In ogni caso, l'idea iniziale di The Other Way Around, piuttosto particolare, rompe gli schemi.
È un'idea folle e scuote alcuni meccanismi di ciò che dovrebbe essere una separazione, una rottura e un dramma. Mi piace il paradosso di celebrare qualcosa che a priori è triste, ma in fondo, se ci pensi e lo guardi, scopri che ha anche un senso, che ha persino un sentimento molto più profondo di quello che a priori può sembrare semplicemente una boutade, o un evento. Alla fine c'è qualcosa: un ideale, un desiderio di non prendere le cose così sul serio o di capovolgerle.
L'amore può essere un'abitudine, un vezzo o uno stile di vita. Bisogna anche lavorarci?
È un'idea di amore e di coppia che si rinnova ogni giorno e che se non si fa così è probabilmente destinata a morire. Mi piace rivendicare un'idea di coppia convenzionale o vecchia, ma ancora difendibile e quasi ammirevole: quelle coppie che durano non per inerzia, ma perché si riformulano e si reinventano continuamente. Sono ammirevoli quelle coppie che sanno durare perché pretendono da se stesse, soprattutto in questi tempi in cui è così difficile che qualcosa duri.
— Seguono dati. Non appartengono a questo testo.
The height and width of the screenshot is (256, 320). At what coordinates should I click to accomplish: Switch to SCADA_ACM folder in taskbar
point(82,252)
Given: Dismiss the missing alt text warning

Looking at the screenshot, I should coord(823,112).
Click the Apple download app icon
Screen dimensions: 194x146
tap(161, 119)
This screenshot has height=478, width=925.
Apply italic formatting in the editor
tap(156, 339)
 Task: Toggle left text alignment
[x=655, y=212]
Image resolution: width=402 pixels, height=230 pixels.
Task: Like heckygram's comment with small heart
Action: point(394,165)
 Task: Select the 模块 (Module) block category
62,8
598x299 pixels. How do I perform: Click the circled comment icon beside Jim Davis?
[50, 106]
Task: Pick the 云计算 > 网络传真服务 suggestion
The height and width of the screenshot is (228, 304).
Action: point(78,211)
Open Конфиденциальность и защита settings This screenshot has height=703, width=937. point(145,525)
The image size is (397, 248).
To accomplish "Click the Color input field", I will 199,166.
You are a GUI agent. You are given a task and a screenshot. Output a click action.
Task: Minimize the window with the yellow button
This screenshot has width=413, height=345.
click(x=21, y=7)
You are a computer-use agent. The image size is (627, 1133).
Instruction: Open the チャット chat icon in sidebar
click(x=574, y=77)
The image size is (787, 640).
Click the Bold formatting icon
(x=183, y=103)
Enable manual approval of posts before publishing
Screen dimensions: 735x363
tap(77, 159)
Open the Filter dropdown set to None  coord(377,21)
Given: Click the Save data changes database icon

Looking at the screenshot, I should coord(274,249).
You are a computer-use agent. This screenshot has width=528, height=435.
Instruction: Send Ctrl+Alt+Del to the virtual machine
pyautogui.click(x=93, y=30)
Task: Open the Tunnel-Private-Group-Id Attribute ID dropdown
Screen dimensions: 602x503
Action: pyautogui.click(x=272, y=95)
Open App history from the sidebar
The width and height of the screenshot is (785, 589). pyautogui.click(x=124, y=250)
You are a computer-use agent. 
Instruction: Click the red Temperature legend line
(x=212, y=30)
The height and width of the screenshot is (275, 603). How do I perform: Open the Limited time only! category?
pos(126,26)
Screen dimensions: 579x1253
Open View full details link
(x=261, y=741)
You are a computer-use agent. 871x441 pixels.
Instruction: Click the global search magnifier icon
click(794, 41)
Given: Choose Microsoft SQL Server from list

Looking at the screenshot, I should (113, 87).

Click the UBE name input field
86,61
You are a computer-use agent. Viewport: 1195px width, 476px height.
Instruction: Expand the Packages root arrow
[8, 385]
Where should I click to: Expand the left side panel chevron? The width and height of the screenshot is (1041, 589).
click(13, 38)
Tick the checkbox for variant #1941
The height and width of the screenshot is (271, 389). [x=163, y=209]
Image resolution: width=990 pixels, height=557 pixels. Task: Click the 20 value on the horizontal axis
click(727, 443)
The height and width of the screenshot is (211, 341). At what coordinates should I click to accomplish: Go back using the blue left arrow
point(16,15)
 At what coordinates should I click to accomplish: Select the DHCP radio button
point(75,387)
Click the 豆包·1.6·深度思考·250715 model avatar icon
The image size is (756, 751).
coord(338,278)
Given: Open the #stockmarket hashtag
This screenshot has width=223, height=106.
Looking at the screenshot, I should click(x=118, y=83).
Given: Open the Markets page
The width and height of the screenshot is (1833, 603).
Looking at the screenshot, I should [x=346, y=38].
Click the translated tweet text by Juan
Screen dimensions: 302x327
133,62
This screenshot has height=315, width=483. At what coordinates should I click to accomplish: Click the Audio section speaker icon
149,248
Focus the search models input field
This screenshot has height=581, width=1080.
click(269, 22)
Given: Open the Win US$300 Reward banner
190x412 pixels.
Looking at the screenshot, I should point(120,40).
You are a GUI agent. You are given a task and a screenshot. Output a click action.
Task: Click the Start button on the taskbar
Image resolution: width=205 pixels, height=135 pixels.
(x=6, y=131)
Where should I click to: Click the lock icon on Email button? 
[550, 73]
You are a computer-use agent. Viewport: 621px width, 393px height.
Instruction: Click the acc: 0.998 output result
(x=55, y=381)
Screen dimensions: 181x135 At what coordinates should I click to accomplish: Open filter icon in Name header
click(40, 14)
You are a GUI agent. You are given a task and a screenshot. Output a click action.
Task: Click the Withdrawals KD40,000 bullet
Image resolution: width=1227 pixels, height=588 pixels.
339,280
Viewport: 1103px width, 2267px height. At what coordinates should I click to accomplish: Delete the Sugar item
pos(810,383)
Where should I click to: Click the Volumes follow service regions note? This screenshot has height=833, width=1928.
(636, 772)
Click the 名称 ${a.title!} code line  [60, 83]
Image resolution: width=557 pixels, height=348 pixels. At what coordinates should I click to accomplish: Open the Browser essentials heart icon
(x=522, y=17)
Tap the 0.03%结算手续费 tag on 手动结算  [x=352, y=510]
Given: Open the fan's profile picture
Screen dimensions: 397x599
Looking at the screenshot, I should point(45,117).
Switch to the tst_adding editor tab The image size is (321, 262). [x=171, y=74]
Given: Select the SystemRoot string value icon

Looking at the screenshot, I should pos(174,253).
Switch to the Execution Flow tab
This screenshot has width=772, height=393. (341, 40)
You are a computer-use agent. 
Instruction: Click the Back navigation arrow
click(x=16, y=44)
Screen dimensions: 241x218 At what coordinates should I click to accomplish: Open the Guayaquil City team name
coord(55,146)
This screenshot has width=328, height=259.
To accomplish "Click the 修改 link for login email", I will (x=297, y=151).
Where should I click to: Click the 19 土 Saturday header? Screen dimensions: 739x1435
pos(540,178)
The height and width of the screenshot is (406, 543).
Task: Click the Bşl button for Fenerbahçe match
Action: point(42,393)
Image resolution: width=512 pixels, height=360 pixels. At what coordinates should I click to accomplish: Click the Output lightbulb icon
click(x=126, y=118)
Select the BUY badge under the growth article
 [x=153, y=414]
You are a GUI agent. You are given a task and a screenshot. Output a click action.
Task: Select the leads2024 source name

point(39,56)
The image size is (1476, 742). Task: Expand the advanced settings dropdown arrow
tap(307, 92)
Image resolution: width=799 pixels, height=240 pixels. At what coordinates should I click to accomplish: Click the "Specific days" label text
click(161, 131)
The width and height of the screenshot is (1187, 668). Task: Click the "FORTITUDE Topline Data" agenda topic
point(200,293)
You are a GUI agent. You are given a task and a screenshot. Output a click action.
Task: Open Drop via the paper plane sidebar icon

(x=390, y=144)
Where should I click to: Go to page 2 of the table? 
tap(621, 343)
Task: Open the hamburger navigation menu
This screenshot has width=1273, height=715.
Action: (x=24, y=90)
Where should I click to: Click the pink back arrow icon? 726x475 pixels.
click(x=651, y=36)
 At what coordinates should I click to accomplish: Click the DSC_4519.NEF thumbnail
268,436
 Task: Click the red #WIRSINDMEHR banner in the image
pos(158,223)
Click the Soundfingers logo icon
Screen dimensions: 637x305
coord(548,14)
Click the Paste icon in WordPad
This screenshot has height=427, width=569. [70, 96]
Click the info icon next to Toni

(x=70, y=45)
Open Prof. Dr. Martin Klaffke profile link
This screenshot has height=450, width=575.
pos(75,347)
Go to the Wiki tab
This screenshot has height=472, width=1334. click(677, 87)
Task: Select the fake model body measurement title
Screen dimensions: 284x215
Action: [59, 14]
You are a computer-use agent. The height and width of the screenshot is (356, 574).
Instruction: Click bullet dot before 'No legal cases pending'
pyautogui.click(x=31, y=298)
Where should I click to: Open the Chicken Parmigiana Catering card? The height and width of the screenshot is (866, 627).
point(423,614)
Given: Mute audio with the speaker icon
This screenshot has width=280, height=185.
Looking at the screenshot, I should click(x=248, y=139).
L'idea del riciclo si può applicare anche all'amore e alle coppie: c'è qualcosa di organico in questo.
Perché i personaggi principali hanno nomi quasi identici (Ale e Alex), sono arrivati a imitarsi a vicenda dopo anni di vita insieme?
Forse c'è qualcosa di vero. Istintivamente li abbiamo chiamati così, come se fossero la stessa cosa o una variazione l'uno dell'altro. Queste mimesi si verificano anche quando si lavora sulla stessa cosa e si condivide tutto. C'è qualcosa di bello e, allo stesso tempo, un po' confuso: si mescola tutto così tanto che uno è nell'altro, o si dice quello che l'altro ha pensato, e le idee dell'altro diventano le proprie. È una cosa bella e problematica.
E come ha accolto il premio a Cannes?
È stato un passo naturale dopo un percorso di anni a molti livelli, in altri festival e soprattutto in Francia, dove una piccola casa di distribuzione ha distribuito i miei film e ha fatto conoscere il nostro lavoro.